The Union Health Ministry advised 16 districts in four states reporting Covid mortality above the national and state's average to ramp up testing and ensure availability of ambulances with the target of zero refusal. It will reduce case confirmation percentage in the area, the ministry has said.
The Ministry on Friday said that the higher number of Covid-19 mortality reported in these districts are a "cause of concern," as deaths due to the Coronavirus rose to 42,518 on Saturday.
The 16 districts are Ahmedabad and Surat in Gujarat; Belagavi, Bengaluru urban, Kalaburagi and Udupi in Karnataka; Chennai, Kanchipuram, Ranipet, Theni, Thiruvallur, Tiruchirappalli, Tuticorin and Virudhnagar in Tamil Nadu; and Hyderabad and Medchal–Malkajgiri in Telangana.
The Ministry also said that these districts account for 17 per cent of the total active cases. They are also reporting high number of fresh cases daily.

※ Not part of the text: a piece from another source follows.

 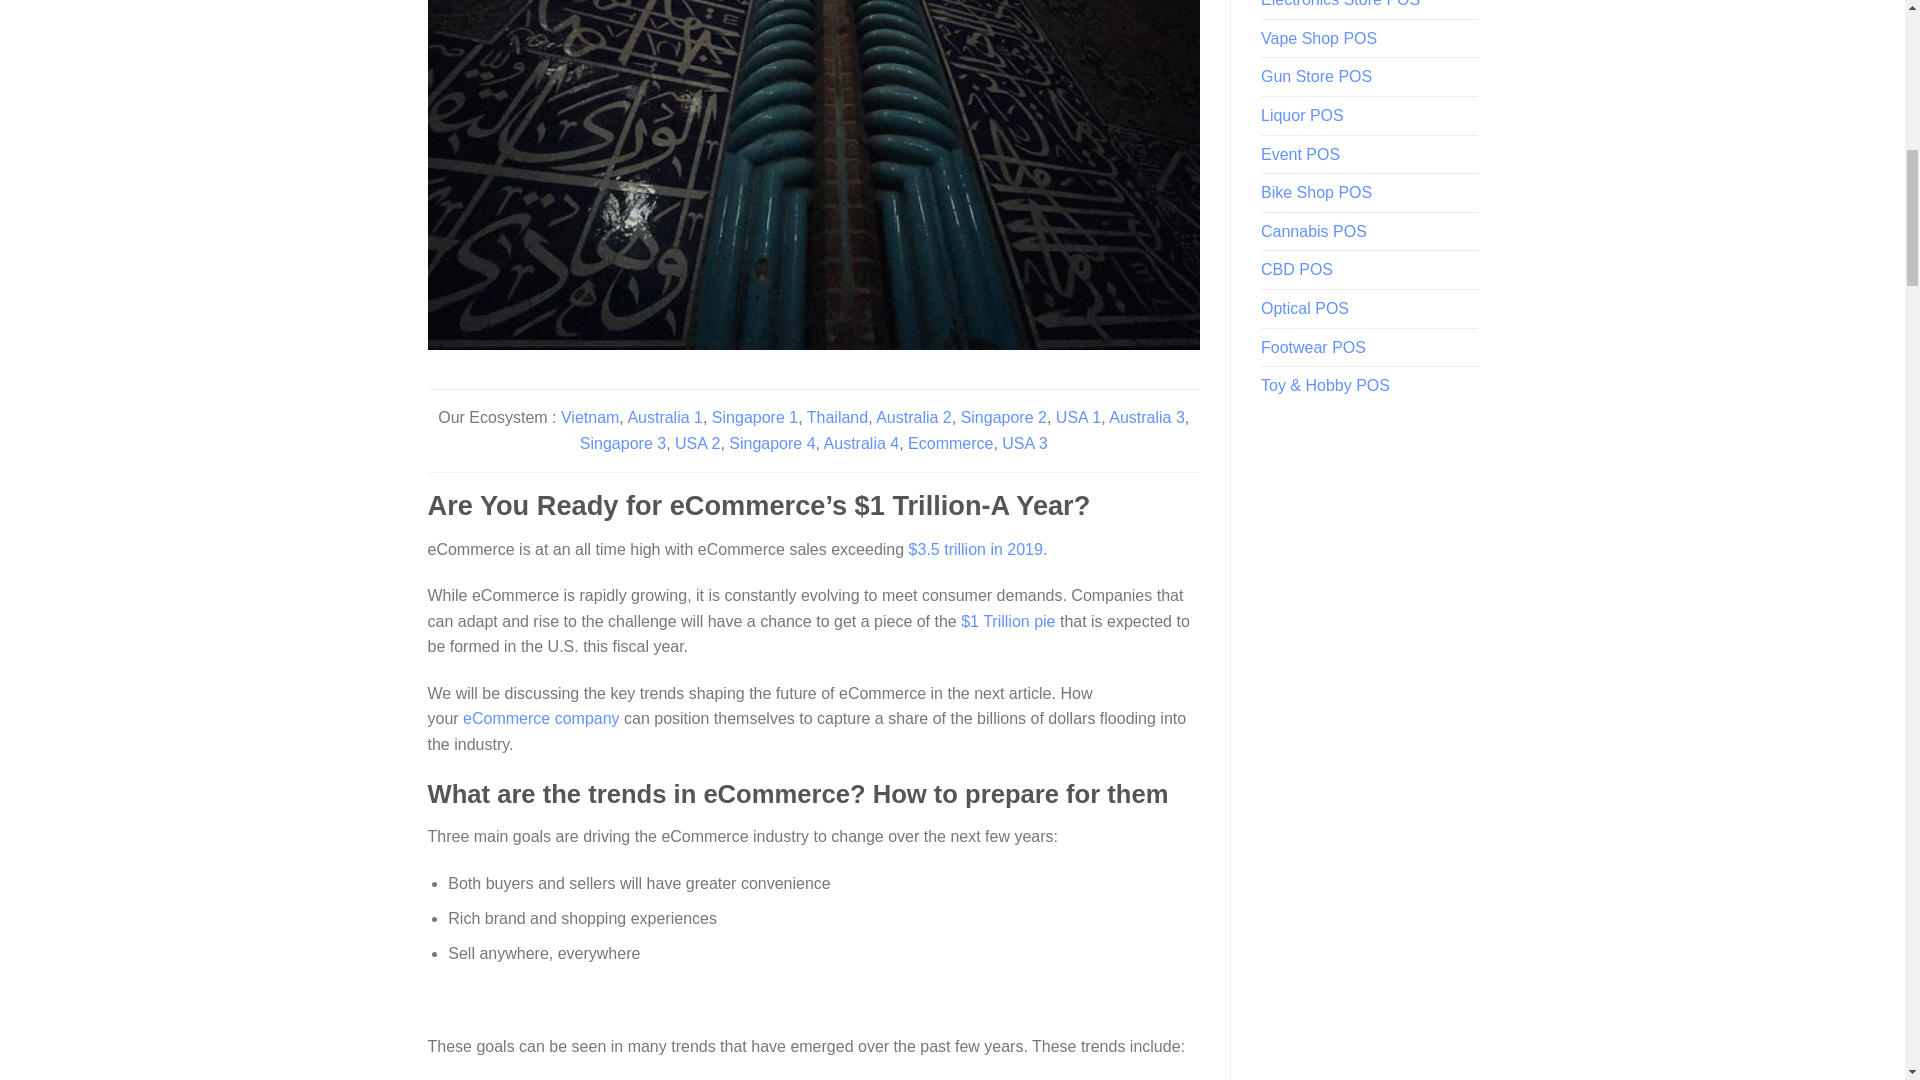 I want to click on Singapore 2, so click(x=1004, y=417).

The confirmation percentage of these districts are also relatively high as they are conducting low tests per million population, the ministry added.
The districts were advised to ensure that the advisories, guidelines and clinical treatment protocols issued by the Health Ministry be adopted and effectively implemented to reduce the mortality among Covid-19 patients and other preventable deaths among all sections of the people, particularly those with comorbidities, pregnant women, the elderly and children.
"Following the Continuum of Care approach, as sincere containment and surveillance efforts have a bearing on the case mortality, states were advised to ensure optimum capacity utilization of testing labs, increase tests per million population and reduce confirmation percentage, in addition to ensuring timely availability of ambulances with target zero refusal," the ministry said.
They were also advised to analyze availability and need for projected beds and oxygen, and plan in a timely manner. The ministry also pointed out to them that "it was critical to ensure good infection prevention and control practices to control infection among the healthcare workers".